--- YOUR OBJECTIVE ---
No pictures belong in the copy. Retype exactly, and only, the stretch of lines below from the one with "You are a computer-use agent. This" through the one with "the 2013 archive".

*** Opening GIVEN RECORDS ***

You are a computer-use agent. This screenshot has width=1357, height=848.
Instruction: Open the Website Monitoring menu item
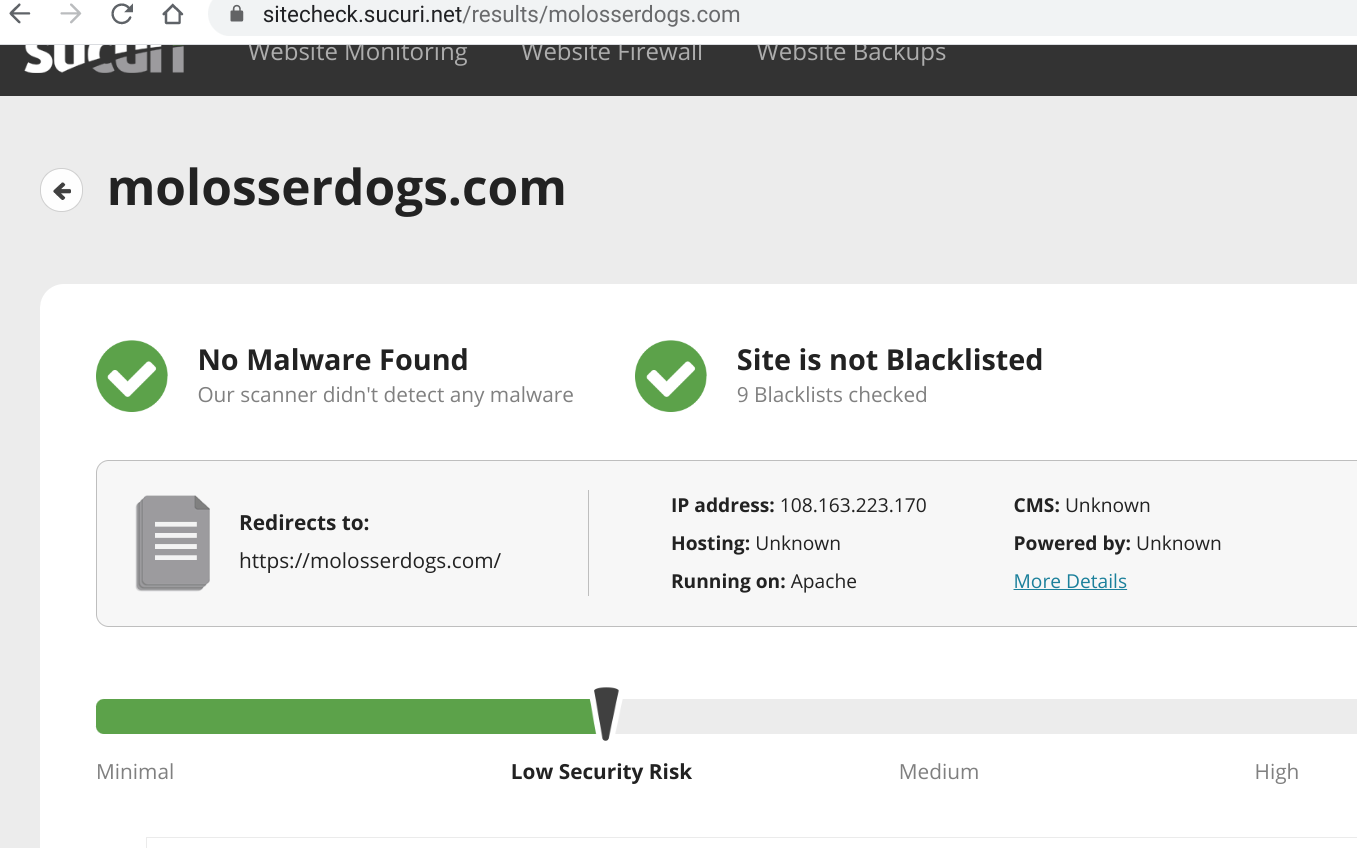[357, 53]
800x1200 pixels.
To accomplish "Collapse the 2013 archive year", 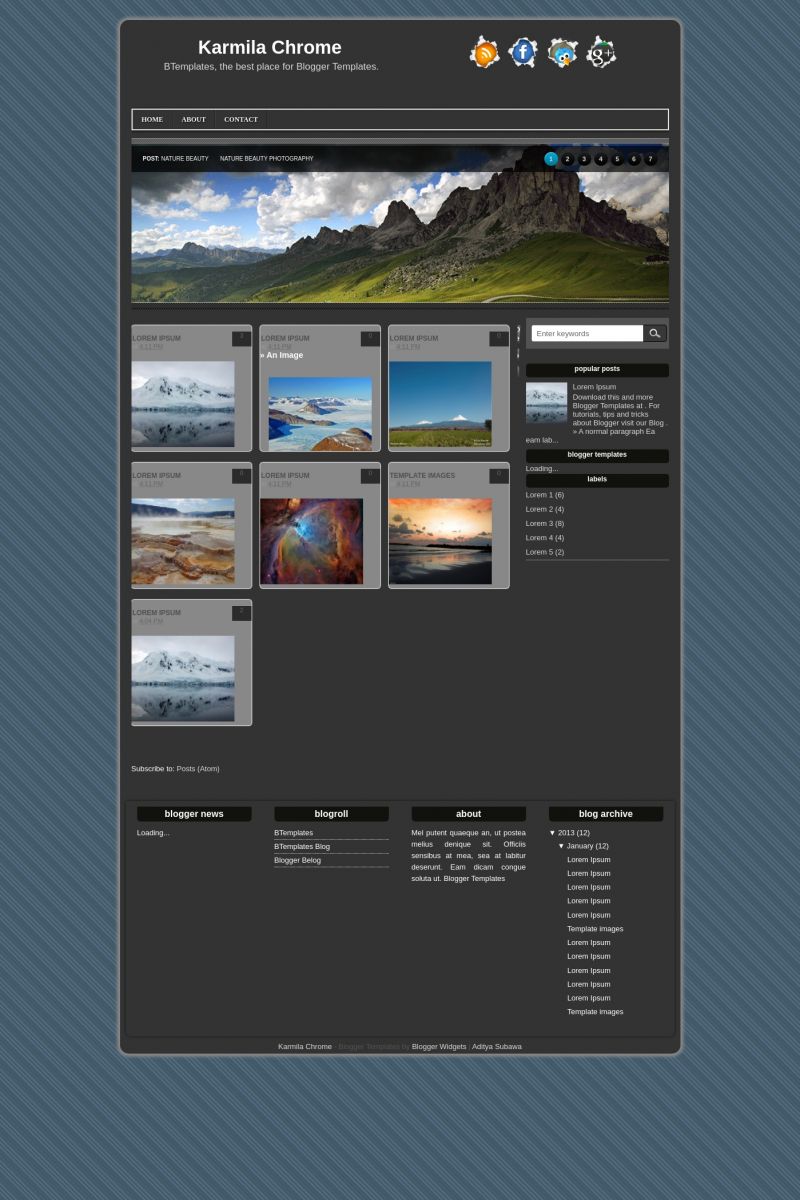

*** Closing GIVEN RECORDS ***
*** Opening GIVEN RECORDS ***

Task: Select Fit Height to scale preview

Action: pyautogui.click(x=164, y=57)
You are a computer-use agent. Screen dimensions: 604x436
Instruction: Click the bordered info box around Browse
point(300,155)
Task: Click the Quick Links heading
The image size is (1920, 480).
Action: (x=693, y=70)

*** Closing GIVEN RECORDS ***
*** Opening GIVEN RECORDS ***

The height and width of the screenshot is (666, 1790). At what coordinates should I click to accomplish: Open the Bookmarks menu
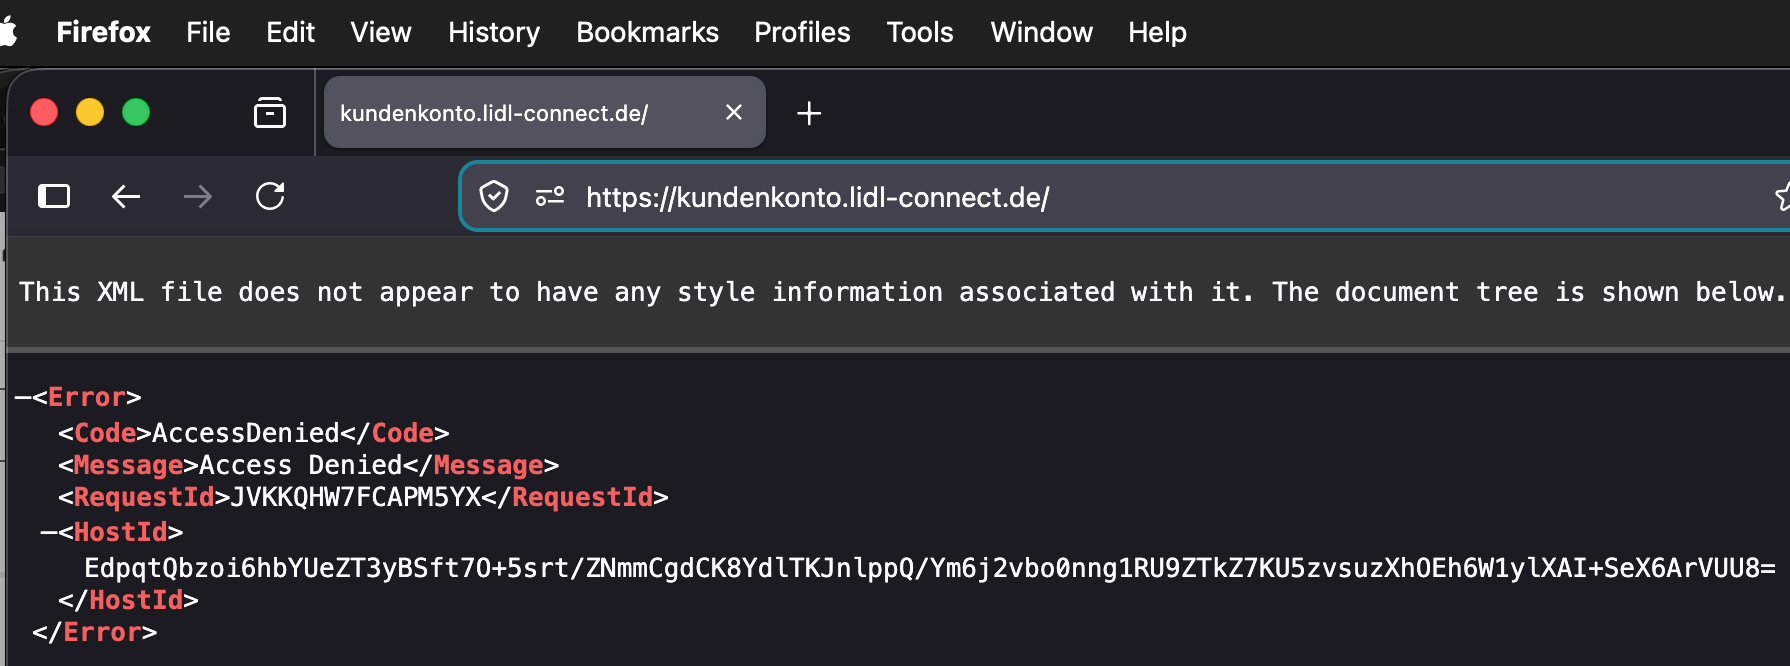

*** Closing GIVEN RECORDS ***

--- RESULT OF THIS EXERCISE ---
You are a computer-use agent. This screenshot has width=1357, height=848.
Instruction: Open the Website Monitoring menu item
[357, 53]
800x1200 pixels.
To accomplish "Collapse the 2013 archive year", 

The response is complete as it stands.